Ces derniers jours ont démontré combien il est urgent de revoir les dispositifs d’indemnisation dans les transports aériens et ferroviaires.
La notion « d’événement de force majeure » qui se définit juridiquement comme imprévisible, irrésistible et extérieur au transporteur, ne peut plus être utilisée pour tout aléa, afin de l’exonérer de ses responsabilités.
Dans l’aérien, peut-on accepter que deux centimètres de neige en décembre annoncés plus de 48 heures à l’avance par les services de la météorologie nationale, soient considérés comme un phénomène imprévisible, irrésistible et extérieur au transporteur ?
Est- il normal qu’un défaut d’anticipation en matière de stocks de dégivreur prive les consommateurs de toute indemnité pour annulation ?
Plus grave, alors que les compagnies aériennes sont tenues d’accompagner leurs clients en cas de retard (au-delà d’un nombre d’heures de retard précis), il est inadmissible que des milliers de voyageurs se soient retrouvés contraints de dormir dans un aérogare, sans aucune assistance.
Dans le ferroviaire, au-delà des perturbations, la situation a souligné une fois encore combien les consommateurs et usagers sont à la merci du bon vouloir de la SNCF. La cause de force majeure est ici aussi invoquée sans cesse, alors que des grèves ou quelques centimètres de neige annoncés plusieurs jours auparavant ne peuvent être, selon nous, considérés comme imprévisibles, irrésistibles et extérieurs.

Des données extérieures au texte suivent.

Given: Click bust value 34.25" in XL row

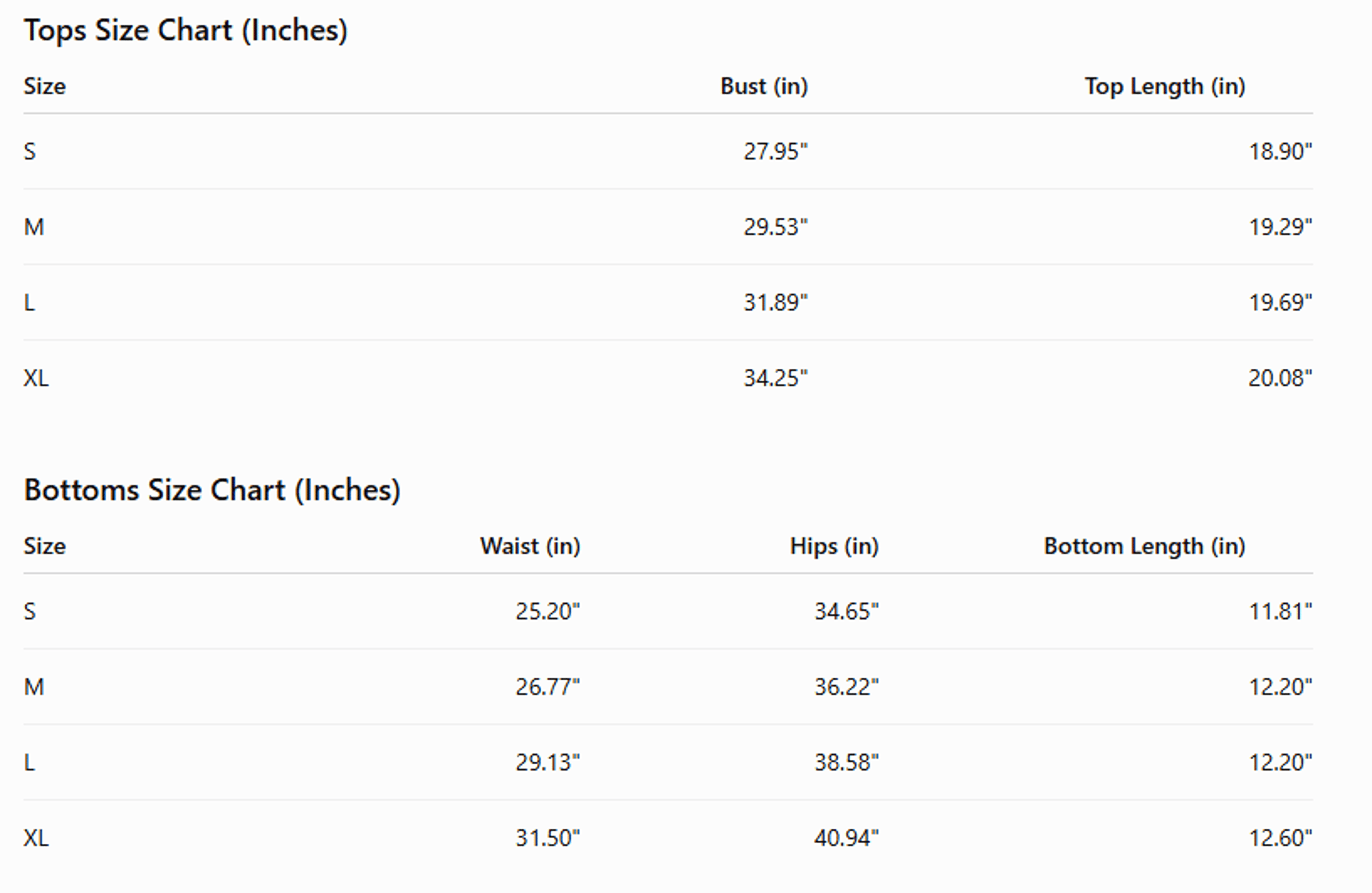Looking at the screenshot, I should point(775,378).
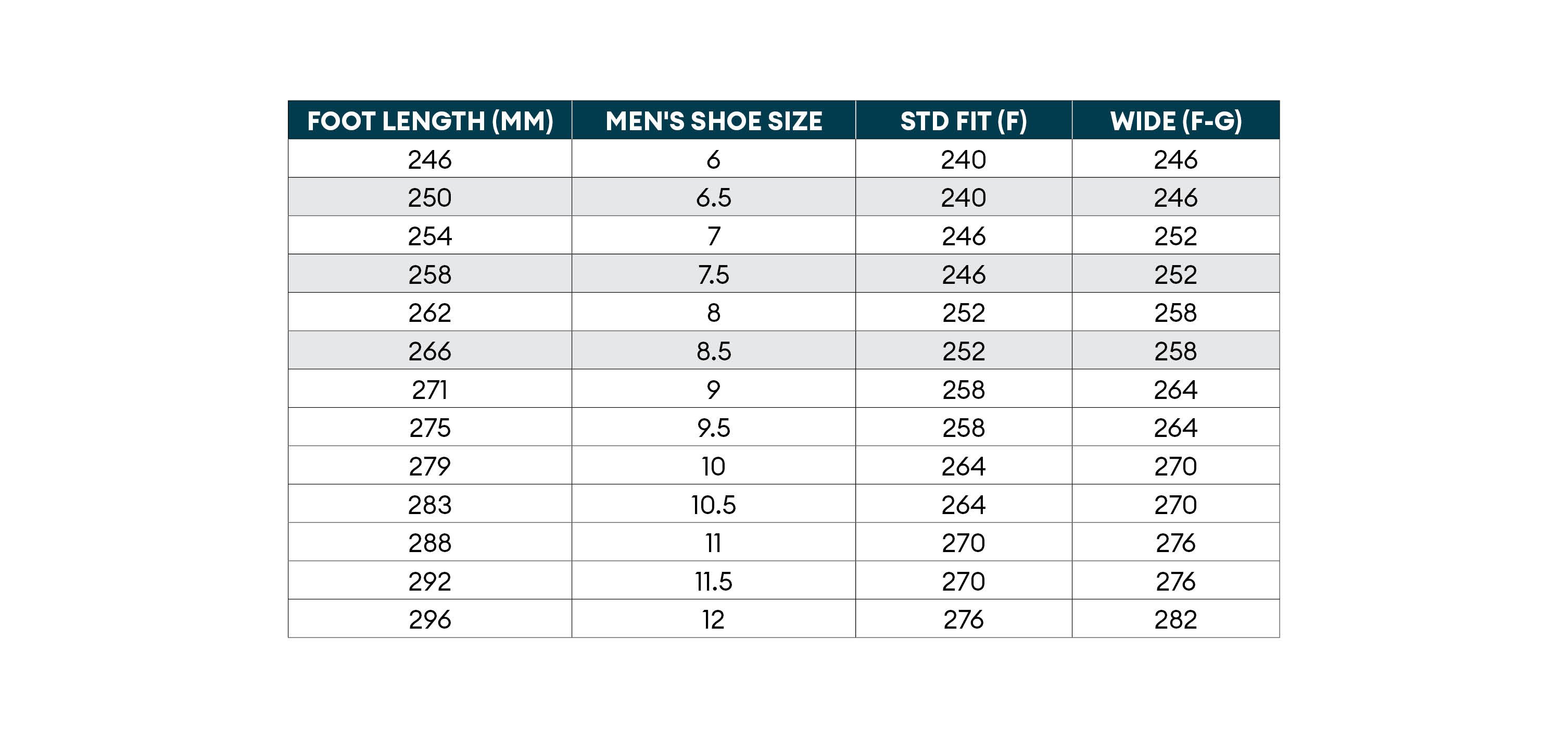Viewport: 1568px width, 738px height.
Task: Click the FOOT LENGTH (MM) column header
Action: click(429, 120)
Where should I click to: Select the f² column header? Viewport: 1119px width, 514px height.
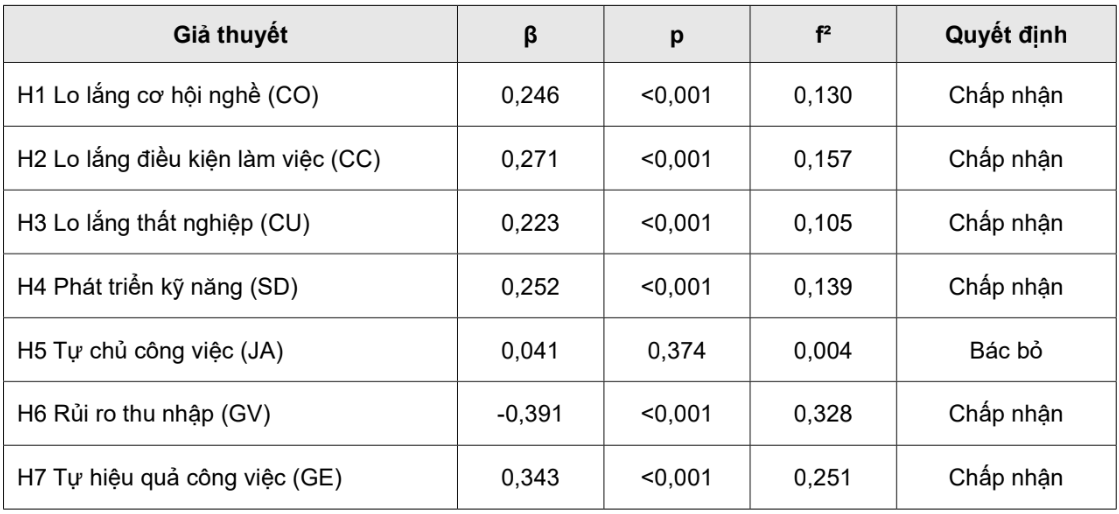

Pour ces raisons la CLCV demande :
Pour l’aérien :
- que les associations représentatives des usagers soient associées à l’enquête diligentée par le ministre des Transports et participent à la réunion début janvier devant réunir autour de lui les professionnels du secteur ;
- la mise en place d’un dispositif contraignant les compagnies aériennes (et notamment low cost) à prendre en charge les frais de communication, rafraîchissements, restauration, et hébergement imposés par la réglementation européenne.